In an 84-46 vote, the New York State Assembly just passed the Gender Expression Non-Discrimination Act (GENDA), legislation designed to extend human rights protections to transgender people. The bill, which was first introduced in 2003, has passed the Assembly seven times now. It now heads to the New York state Senate’s Investigations and Government Operations Committee. State Senator Daniel Squadron is the sponsor of the Senate’s version.
“No New Yorker should fear losing a job or a home because of their gender identity,” Democratic Assembly Member Richard N. Gottfried, the bill’s sponsor, said in a statement.

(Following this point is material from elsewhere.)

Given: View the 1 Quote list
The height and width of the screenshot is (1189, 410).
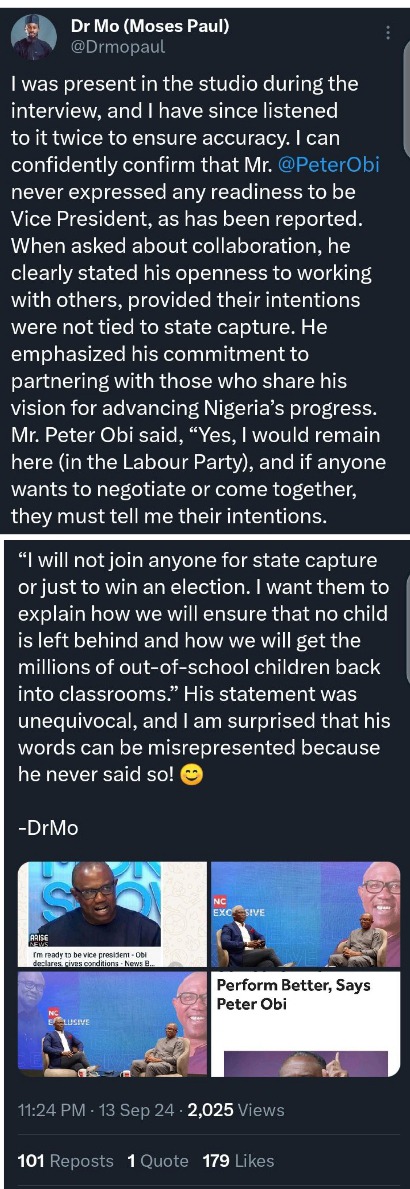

There are no protections for transgender people in New York State. GENDA would change that.
“This is a long overdue protection of human rights. Every year my colleagues and I speak for transgender human rights and equal protection under the law – and every year, opponents spin imaginary horror stories, none of which have anything to do with this bill. Local GENDA laws have been on the books in large parts of the state for years, and no one has pointed to any of these hypothetical events actually happening. It’s time to protect all New Yorkers’ right to fair housing and employment.”
The Empire State Pride Agenda’s Executive Director Nathan M. Schaefer offered this statement:
“We’re pleased that the New York State Assembly came together for the seventh time to pass GENDA and send a message to the Senate that we’re past due to pass this important bill for the thousands of transgender New Yorkers who deserve equal protections under the law. We’re at a critical juncture now and transgender visibility and civil rights are advancing swiftly. We risk our title as leader on civil rights when New York fails to keep up with the pace of the country.”